En La Sexta emiten un programa de sexo presentado por Josep Tomàs, periodista al que muchos de ustedes recordarán por sus intervenciones televisivas con El Terrat. El espacio se llama, si no me equivoco, Todos aah cien y trata de cuestiones sexuales con humor (porque hacerlo con humor es la única manera de hacerlo en televisión en estos tiempos en los que todo el mundo tiene acceso al sexo a través de Internet o de los canales locales). A mí siempre me ha parecido muy divertido el estilo irónico burleta de este hombre, y ahora me lo parece más que nunca. El programa, además, no se dirige exclusivamente a los heterosexuales, como era habitual hasta ahora, sino que también se dirige a gays y lesbianas: es decir, a todo el abanico posible de adultos sexuales.

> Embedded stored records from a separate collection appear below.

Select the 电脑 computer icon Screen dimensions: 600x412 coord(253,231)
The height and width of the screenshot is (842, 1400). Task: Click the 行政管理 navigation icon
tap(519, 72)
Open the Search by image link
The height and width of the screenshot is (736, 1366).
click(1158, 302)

El problema de los nacionalistas españoles es que tienen que disimular que lo son

El caso es que este verano lo estuve viendo una noche y me fijé en un reportaje que emitían. Preguntaban a la gente en la calle si les gustaban más los hombres o las mujeres (o algo parecido). Una chica que contestó a la pregunta dijo: "Yo no soy de hombres o de mujeres, me interesa la persona".

Es una frase que siempre me ha hecho algo de gracia, del mismo modo que me hace gracia lo de "éste tiene la cabeza muy bien amueblada". Supongo que me divierte la pretensión poética. En lugar de decir "a mí me gustan hombres y mujeres", decimos "a mí me gusta la persona". Pero, de hecho, en todas las lenguas, para designar a los bisexuales hay eufemismos muy graciosos. Mis amistades bisexuales me recuerdan algunos en catalán que les traduzco: "éste funciona a vela y a motor" o "éste es vuelta y vuelta" o "este se dedica a pelo y pluma", en referencia a los perros cazadores, que se especializan en animales de pelo o animales de pluma, pero no en los dos.

Pues bien, siempre que me he encontrado con alguien así, alguien a quien "le interesa la persona", se ha dado el caso de que la aplastante mayoría de "personas" que le interesaban eran de su mismo sexo. Tengo algunos amigos gays que se burlan sin piedad de este tipo de afirmaciones, que consideran hipócritas. Se ríen del "yo no entiendo de penes o vaginas, sino de personas", porque casualmente, las personas a las que los autores de estas frases se refieren tienen siempre pene. No niegan que no pueda existir alguien interesado en la persona, pues claro. Pero han comprobado que muchas veces este tipo de afirmaciones disimulan afirmaciones más categóricas que quedan peor.

Es un caso parecido al de los que dicen que no son nacionalistas porque son "ciudadanos del mundo". Yo, la mayoría de ciudadanos del mundo que me he encontrado eran españoles y al cabo de dos minutos de pegarme la paliza con su ciudadanía del mundo se han revelado mil veces más nacionalistas que Joel Joan. Los americanos, los franceses y los italianos que me encuentro no se definen como ciudadanos del mundo, sino como americanos, franceses o italianos. Y es que ellos no tienen ningún problema en mostrarse nacionalistas (claro que en su caso, serlo tiene otros nombres, como "patriota" o "chovinista"). El problema de los nacionalistas españoles es que tienen que disimular que lo son porque se pasan el día criticando a los nacionalistas catalanes, vascos o -en casos extremos- gallegos.

Del mismo modo, cuando alguien -suele ser un cantante o artista de variedades- te explica que él no se mete en política, porque "es apolítico", no sabes muy bien por qué, siempre te acaba demostrando su amor por Franco.

Ya lo decía Peridis en un chiste: cuando alguien sostiene que ahora no hay tanta diferencia entre las izquierdas y las derechas, no lo duden, es de derechas.

* Este artículo apareció en la edición impresa del domingo, 07 de septiembre de 2008.